▶ _Selected text_:
#####

OCR says it received a complaint in April 2019 alleging that Elite Primary Care failed to respond to a patient's request for access to his medical records. In May 2019, OCR provided technical assistance to Elite on the HIPAA right of access requirements and closed the complaint.
But in October 2019, OCR received a second complaint alleging that Elite still had not provided the patient with access to his records. As a result of OCR’s second investigation, the patient finally received a copy of his records in May 2020, the agency says.
Since launching its initiative last year to ramp up enforcement of HIPAA’s requirement to provide patients with timely access to their records, OCR has issued a series of 13 HIPAA settlements with penalties ranging from $3,500 to $160,000.
Under the Elite Primary Care settlement’s corrective action plan, the practice must develop and distribute to staff written policies and procedures to comply with the right of access provision. It must also provide training to all workforce members that are involved in receiving or fulfilling records access requests.
Elite Primary Care did not immediately respond to an Information Security Media Group request for comment.
Tighter Deadlines Coming?
Under HIPAA, covered entities must within 30 days fulfill patients' requests for copies of their health information in the format of their choice.
But that deadline could eventually be even tighter. Under a proposal issued by OCR this month to modify the HIPAA Privacy Rule, the compliance timeframe could potentially be reduced to 15 days (see: HHS Reveals Proposed Changes to HIPAA Privacy Rule).

#####

▶ _Work order_: In the HIPAA right-of-access article above, transcribe the passage word for word. Begin at the words "Under the Elite" and stop after "Tighter Deadlines Coming?".

▶ _Collected data_:
#####

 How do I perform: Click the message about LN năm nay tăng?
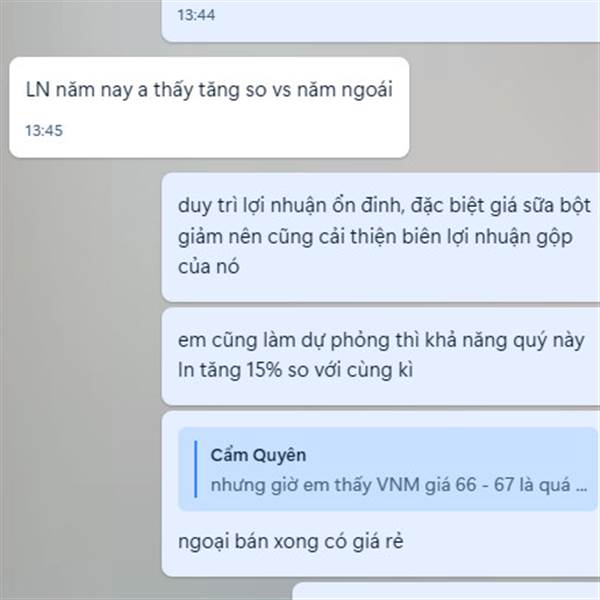click(209, 107)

#####

▶ _Reply to the exercise_:
Under the Elite Primary Care settlement’s corrective action plan, the practice must develop and distribute to staff written policies and procedures to comply with the right of access provision. It must also provide training to all workforce members that are involved in receiving or fulfilling records access requests.
Elite Primary Care did not immediately respond to an Information Security Media Group request for comment.
Tighter Deadlines Coming?